§ **YOUR TASK**
Reproduce every line of the listing below without any changes.

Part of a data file
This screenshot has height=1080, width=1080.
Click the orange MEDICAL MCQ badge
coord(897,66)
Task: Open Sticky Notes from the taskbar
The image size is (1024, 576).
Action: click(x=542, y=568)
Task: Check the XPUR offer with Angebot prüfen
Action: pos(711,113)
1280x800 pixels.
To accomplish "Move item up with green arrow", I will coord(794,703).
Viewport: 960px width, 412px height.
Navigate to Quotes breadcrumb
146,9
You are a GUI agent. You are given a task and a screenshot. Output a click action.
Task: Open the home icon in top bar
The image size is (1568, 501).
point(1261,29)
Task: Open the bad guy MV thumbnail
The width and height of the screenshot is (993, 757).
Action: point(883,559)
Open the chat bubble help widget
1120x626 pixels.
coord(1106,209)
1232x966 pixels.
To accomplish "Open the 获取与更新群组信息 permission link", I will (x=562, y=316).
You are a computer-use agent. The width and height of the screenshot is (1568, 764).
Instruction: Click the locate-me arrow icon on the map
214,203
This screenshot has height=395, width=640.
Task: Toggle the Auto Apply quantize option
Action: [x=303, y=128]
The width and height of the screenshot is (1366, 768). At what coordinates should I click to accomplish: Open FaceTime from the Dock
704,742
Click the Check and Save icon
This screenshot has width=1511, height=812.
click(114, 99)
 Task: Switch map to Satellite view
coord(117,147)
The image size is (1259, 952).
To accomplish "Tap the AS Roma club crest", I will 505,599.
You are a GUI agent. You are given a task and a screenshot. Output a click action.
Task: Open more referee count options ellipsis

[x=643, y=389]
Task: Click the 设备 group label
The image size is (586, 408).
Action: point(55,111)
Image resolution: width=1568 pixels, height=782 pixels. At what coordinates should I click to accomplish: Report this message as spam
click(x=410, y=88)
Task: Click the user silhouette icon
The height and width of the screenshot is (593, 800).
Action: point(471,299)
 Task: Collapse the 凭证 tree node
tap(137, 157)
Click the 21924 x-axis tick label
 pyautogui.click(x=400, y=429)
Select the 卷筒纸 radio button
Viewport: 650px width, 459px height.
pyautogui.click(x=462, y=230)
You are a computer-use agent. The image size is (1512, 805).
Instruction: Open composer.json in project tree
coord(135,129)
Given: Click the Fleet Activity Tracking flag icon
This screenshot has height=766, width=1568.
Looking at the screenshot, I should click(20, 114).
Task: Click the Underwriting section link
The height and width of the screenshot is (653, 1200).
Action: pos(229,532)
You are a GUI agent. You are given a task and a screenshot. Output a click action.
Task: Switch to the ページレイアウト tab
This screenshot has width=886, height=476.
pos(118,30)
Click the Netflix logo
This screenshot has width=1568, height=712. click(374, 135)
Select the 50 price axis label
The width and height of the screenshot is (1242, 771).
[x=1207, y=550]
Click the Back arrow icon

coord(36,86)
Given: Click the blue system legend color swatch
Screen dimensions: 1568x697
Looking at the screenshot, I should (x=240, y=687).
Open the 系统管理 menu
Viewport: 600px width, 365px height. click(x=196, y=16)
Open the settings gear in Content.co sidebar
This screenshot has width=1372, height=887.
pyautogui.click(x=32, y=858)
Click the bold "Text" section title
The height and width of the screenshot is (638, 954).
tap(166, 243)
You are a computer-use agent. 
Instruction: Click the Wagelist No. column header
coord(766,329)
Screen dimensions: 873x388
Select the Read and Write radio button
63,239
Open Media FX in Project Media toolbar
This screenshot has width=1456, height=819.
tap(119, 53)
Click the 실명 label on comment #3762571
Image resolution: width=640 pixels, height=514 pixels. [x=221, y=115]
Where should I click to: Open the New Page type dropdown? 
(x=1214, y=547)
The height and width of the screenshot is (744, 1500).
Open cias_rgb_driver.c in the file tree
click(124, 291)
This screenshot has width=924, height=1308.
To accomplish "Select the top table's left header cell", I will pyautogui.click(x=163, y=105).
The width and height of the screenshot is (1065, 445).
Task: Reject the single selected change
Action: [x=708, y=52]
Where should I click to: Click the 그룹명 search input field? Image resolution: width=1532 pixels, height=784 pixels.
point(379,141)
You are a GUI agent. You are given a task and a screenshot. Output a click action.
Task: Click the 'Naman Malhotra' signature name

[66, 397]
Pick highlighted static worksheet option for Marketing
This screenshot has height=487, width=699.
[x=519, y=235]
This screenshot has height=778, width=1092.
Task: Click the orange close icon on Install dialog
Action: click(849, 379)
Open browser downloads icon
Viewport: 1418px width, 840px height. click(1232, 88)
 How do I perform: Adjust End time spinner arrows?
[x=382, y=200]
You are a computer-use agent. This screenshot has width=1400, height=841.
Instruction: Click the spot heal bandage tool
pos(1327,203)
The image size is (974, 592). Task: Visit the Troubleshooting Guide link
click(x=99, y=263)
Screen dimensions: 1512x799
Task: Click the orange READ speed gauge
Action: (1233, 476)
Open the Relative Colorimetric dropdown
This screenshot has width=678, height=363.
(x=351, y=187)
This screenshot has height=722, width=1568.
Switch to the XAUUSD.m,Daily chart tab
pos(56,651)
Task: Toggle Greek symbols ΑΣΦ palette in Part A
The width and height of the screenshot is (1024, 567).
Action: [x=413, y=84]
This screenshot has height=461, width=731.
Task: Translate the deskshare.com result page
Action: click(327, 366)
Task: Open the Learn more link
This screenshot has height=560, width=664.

§ **SOLUTION FOR THIS EXERCISE**
This screenshot has height=1080, width=1080.
Click the orange MEDICAL MCQ badge
coord(897,66)
Task: Open Sticky Notes from the taskbar
The image size is (1024, 576).
Action: click(x=542, y=568)
Task: Check the XPUR offer with Angebot prüfen
Action: pos(711,113)
1280x800 pixels.
To accomplish "Move item up with green arrow", I will coord(794,703).
Viewport: 960px width, 412px height.
Navigate to Quotes breadcrumb
146,9
You are a GUI agent. You are given a task and a screenshot. Output a click action.
Task: Open the home icon in top bar
The image size is (1568, 501).
point(1261,29)
Task: Open the bad guy MV thumbnail
The width and height of the screenshot is (993, 757).
Action: point(883,559)
Open the chat bubble help widget
1120x626 pixels.
coord(1106,209)
1232x966 pixels.
To accomplish "Open the 获取与更新群组信息 permission link", I will (x=562, y=316).
You are a computer-use agent. The width and height of the screenshot is (1568, 764).
Instruction: Click the locate-me arrow icon on the map
214,203
This screenshot has height=395, width=640.
Task: Toggle the Auto Apply quantize option
Action: [x=303, y=128]
The width and height of the screenshot is (1366, 768). At what coordinates should I click to accomplish: Open FaceTime from the Dock
704,742
Click the Check and Save icon
This screenshot has width=1511, height=812.
click(114, 99)
 Task: Switch map to Satellite view
coord(117,147)
The image size is (1259, 952).
To accomplish "Tap the AS Roma club crest", I will 505,599.
You are a GUI agent. You are given a task and a screenshot. Output a click action.
Task: Open more referee count options ellipsis

[x=643, y=389]
Task: Click the 设备 group label
The image size is (586, 408).
Action: point(55,111)
Image resolution: width=1568 pixels, height=782 pixels. At what coordinates should I click to accomplish: Report this message as spam
click(x=410, y=88)
Task: Click the user silhouette icon
The height and width of the screenshot is (593, 800).
Action: point(471,299)
 Task: Collapse the 凭证 tree node
tap(137, 157)
Click the 21924 x-axis tick label
 pyautogui.click(x=400, y=429)
Select the 卷筒纸 radio button
Viewport: 650px width, 459px height.
pyautogui.click(x=462, y=230)
You are a computer-use agent. The image size is (1512, 805).
Instruction: Open composer.json in project tree
coord(135,129)
Given: Click the Fleet Activity Tracking flag icon
This screenshot has height=766, width=1568.
Looking at the screenshot, I should click(20, 114).
Task: Click the Underwriting section link
The height and width of the screenshot is (653, 1200).
Action: pos(229,532)
You are a GUI agent. You are given a task and a screenshot. Output a click action.
Task: Switch to the ページレイアウト tab
This screenshot has width=886, height=476.
pos(118,30)
Click the Netflix logo
This screenshot has width=1568, height=712. click(374, 135)
Select the 50 price axis label
The width and height of the screenshot is (1242, 771).
[x=1207, y=550]
Click the Back arrow icon

coord(36,86)
Given: Click the blue system legend color swatch
Screen dimensions: 1568x697
Looking at the screenshot, I should (x=240, y=687).
Open the 系统管理 menu
Viewport: 600px width, 365px height. click(x=196, y=16)
Open the settings gear in Content.co sidebar
This screenshot has width=1372, height=887.
pyautogui.click(x=32, y=858)
Click the bold "Text" section title
The height and width of the screenshot is (638, 954).
tap(166, 243)
You are a computer-use agent. 
Instruction: Click the Wagelist No. column header
coord(766,329)
Screen dimensions: 873x388
Select the Read and Write radio button
63,239
Open Media FX in Project Media toolbar
This screenshot has width=1456, height=819.
tap(119, 53)
Click the 실명 label on comment #3762571
Image resolution: width=640 pixels, height=514 pixels. [x=221, y=115]
Where should I click to: Open the New Page type dropdown? 
(x=1214, y=547)
The height and width of the screenshot is (744, 1500).
Open cias_rgb_driver.c in the file tree
click(124, 291)
This screenshot has width=924, height=1308.
To accomplish "Select the top table's left header cell", I will pyautogui.click(x=163, y=105).
The width and height of the screenshot is (1065, 445).
Task: Reject the single selected change
Action: [x=708, y=52]
Where should I click to: Click the 그룹명 search input field? Image resolution: width=1532 pixels, height=784 pixels.
point(379,141)
You are a GUI agent. You are given a task and a screenshot. Output a click action.
Task: Click the 'Naman Malhotra' signature name

[66, 397]
Pick highlighted static worksheet option for Marketing
This screenshot has height=487, width=699.
[x=519, y=235]
This screenshot has height=778, width=1092.
Task: Click the orange close icon on Install dialog
Action: click(849, 379)
Open browser downloads icon
Viewport: 1418px width, 840px height. click(1232, 88)
 How do I perform: Adjust End time spinner arrows?
[x=382, y=200]
You are a computer-use agent. This screenshot has width=1400, height=841.
Instruction: Click the spot heal bandage tool
pos(1327,203)
The image size is (974, 592). Task: Visit the Troubleshooting Guide link
click(x=99, y=263)
Screen dimensions: 1512x799
Task: Click the orange READ speed gauge
Action: (1233, 476)
Open the Relative Colorimetric dropdown
This screenshot has width=678, height=363.
(x=351, y=187)
This screenshot has height=722, width=1568.
Switch to the XAUUSD.m,Daily chart tab
pos(56,651)
Task: Toggle Greek symbols ΑΣΦ palette in Part A
The width and height of the screenshot is (1024, 567).
Action: [x=413, y=84]
This screenshot has height=461, width=731.
Task: Translate the deskshare.com result page
Action: click(327, 366)
Task: Open the Learn more link
This screenshot has height=560, width=664.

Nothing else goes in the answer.